The German wheelie bins manufacturer, Creamer, which makes products for half of all the UK’s local authorities, is building a new automated factory on Hortonwood West to add to its existing Hortonwood site nearby.
The company already employs 65 people in Telford.
Steve Poppitt, managing director of Craemer UK, said: “This latest significant investment by our German parent company represents an important step in the continual development and expansion of our UK manufacturing operation.
“We continue to build on the remarkable success and growth we have achieved.”
The factory will be in addition to its current site, and will allow the company to introduce new larger machinery as it diversifies its products.
The new site is already home to Rosewood Pet Products, which moved onto the site from Broseley earlier this year, and is soon set to welcome more new factories.
A new entrance to the estate is also being built on the A442, with backing from the Marches Local Enterprise Partnership.
The company’s UK managing director Steve Poppitt said: “This will be an extension of our existing plastics injection moulding facility in Telford.
“It will open up new markets for us.

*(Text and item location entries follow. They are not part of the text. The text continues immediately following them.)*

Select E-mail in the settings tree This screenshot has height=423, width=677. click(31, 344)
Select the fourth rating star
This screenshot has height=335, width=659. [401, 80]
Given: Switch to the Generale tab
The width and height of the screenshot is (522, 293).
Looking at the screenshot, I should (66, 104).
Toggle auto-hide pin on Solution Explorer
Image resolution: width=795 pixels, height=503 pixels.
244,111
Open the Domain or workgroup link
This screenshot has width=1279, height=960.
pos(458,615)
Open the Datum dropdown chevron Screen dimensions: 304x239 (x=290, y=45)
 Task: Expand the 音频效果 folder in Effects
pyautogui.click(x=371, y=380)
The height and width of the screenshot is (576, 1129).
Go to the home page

We are investing significantly in new products and technologies, and we envisage in the next five years we will create an addition 70 jobs. We are investing in much bigger machines and in assembly automation.”
Craemer has expanded at its Telford site in the last 10 years, and has grown its share of the UK wheelie bin market from five to 45% over that time. It turns out one million of the roadside bins from its Telford factory a year.
Since opening its existing Telford factory in 2006, Craemer UK’s turnover has risen 500% to £25.5m.
Dr Achim Brandenburg, the German company group’s senior managing partner, said: “We have grown in Telford and we feel very much at home here. It has a great location that’s central in the UK, and it’s very important to us that all our sites are as close together as possible.
“We are not able to expand on Hortonwood, but it’s not very far away. It had to be somewhere very close.”
He added that the company was not overly concerned about Brexit impacting on the UK business, whose current biggest customer base is UK-based councils.
The company also has a metal forming division in Germany which supplies to the UK car manufacturing sector.
Dr Brandenburg said: “We don’t feel concerned because we feel there will be a mutually satisfactory solution.
“I believe there will be a positive outcome because there is no other solution – otherwise it would be a catastrophe for the UK and the rest of Europe.”
The land has been developed as part of Telford & Wrekin Council’s Land Deal with the Homes and Communities Agency.